Imagine que usted ha sido designado como funcionario público con facultades para disponer el cese de comercialización de un producto defectuoso o para establecer sanciones económicas en casos en los que, se cree, cierta información potencialmente valiosa para los consumidores no fue revelada por el proveedor del producto o servicio. Como funcionario designado, su labor se encuentra bajo el escrutinio público. Advierta, además, que la defensa del consumidor siempre ha sido un tema rentable en términos políticos, por lo que usted debe esperar campañas periodísticas y presión de ciertos grupos que impulsan acciones orientadas a golpear a empresas supuestamente infractoras antes que a educar a los consumidores supuestamente afectados.

Haga su cálculo: si usted de manera equívoca deja de sancionar a una empresa que efectivamente afectó a un consumidor o permite que un producto peligroso o riesgoso permanezca en el mercado, los costos de su error pueden ser gigantescos.
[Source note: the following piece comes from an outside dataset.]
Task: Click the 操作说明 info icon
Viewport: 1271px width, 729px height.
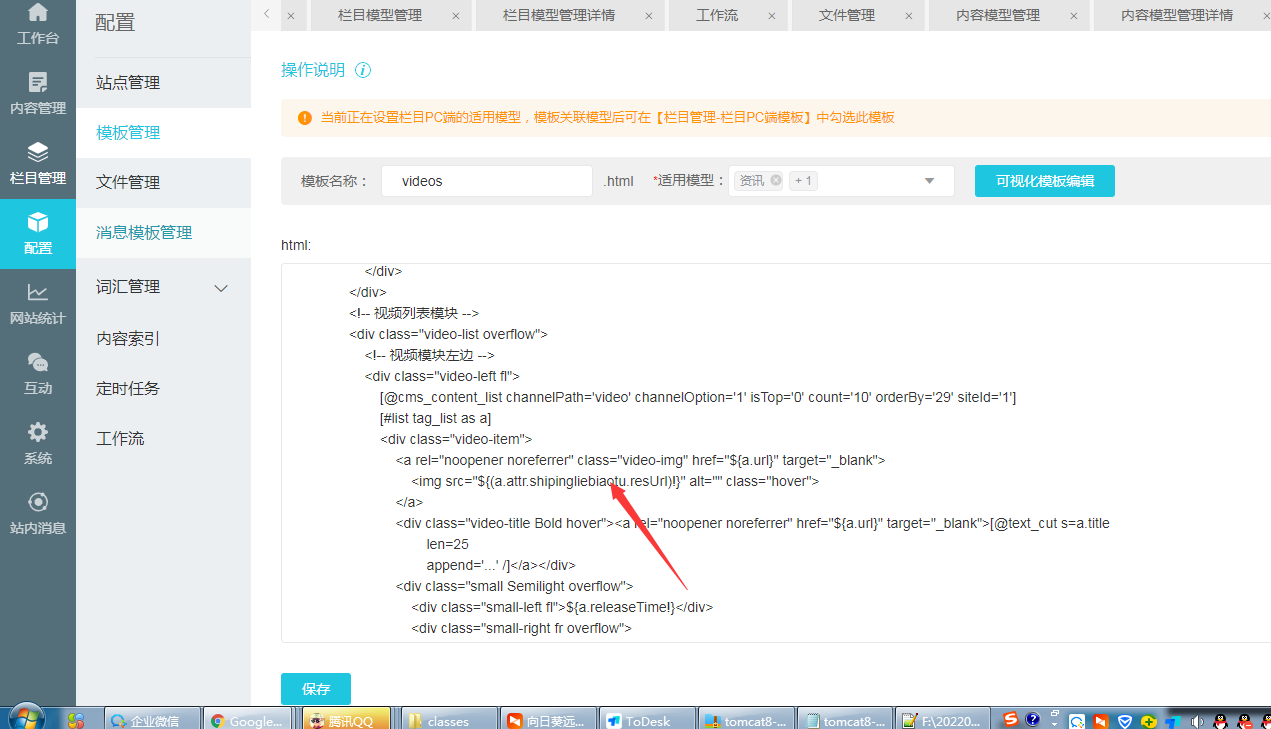Action: pos(363,70)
Así, es previsible que su labor o, en general, la agencia facultada para defender a los consumidores, sea blanco de ataques importantes.

Piense en el escenario opuesto: imagine que usted sanciona equivocadamente a una empresa inocente u ordena una medida correctiva que implica dejar de comercializar un producto idóneo. Este error afecta a los consumidores al impactar negativamente en la oferta lícita e idónea de un proveedor en el mercado. No obstante, a diferencia del primer escenario, el riesgo político-mediático es bastante más moderado y, por tanto, el costo total derivado del error puede ser percibido como inferior.

Los funcionarios públicos maximizan su bienestar de la misma forma que el resto de los mortales. Es previsible, entonces, que éstos traten de reducir el riesgo de asumir costos políticos. Esta situación explica el porqué existe asimetría respecto de las consecuencias derivadas del error regulatorio. Si una agencia sanciona al proveedor inocente o exonera de responsabilidad al proveedor responsable, estamos ante errores en la decisión regulatoria (en ambos casos). No obstante, una agencia reguladora interesada en minimizar los costos políticos de su supervisión en el mercado, tenderá a errar más del lado de la sanción al inocente.

El error responde, en alguna medida, a la gran complejidad que importa determinar si un producto es realmente seguro o no; o si es idóneo o no lo es. La regla debiera ser que, salvo que se encuentre fehacientemente acreditado el defecto imputado a un proveedor y sea claro que el defecto es atribuible al accionar de éste, la autoridad debe abstenerse de ejercer su facultad sancionadora. Sin embargo, lo expuesto en líneas precedentes podría explicar una tendencia de las autoridades a orientarse a la sanción o persecución en lugar de a la exoneración de responsabilidad. De hecho,  la asimetría apuntada podría traducirse en una reducción de los incentivos de las autoridades por incurrir en costos de dilucidación adecuada de los casos.

La autoridad siempre estará bajo el escrutinio público. Es por eso que el funcionario tiene una enorme responsabilidad en tratar de, en lo posible, inmunizarse del ruido de los sectores interesados –cualquiera que sea éste- y orientarse a la conducción de un análisis técnico y serio. La jurisprudencia en materia de protección al consumidor en ciertos casos recientes –por ejemplo, el criterio sobre venta ad corpus en contratos de consumo, entre otros tantos temas- parece ser expresión de una visión sesgada de lo que representa implementar medidas en defensa del consumidor. Tratar de resolver técnicamente un caso es diametralmente distinto a proceder midiendo la popularidad potencial de nuestra decisión.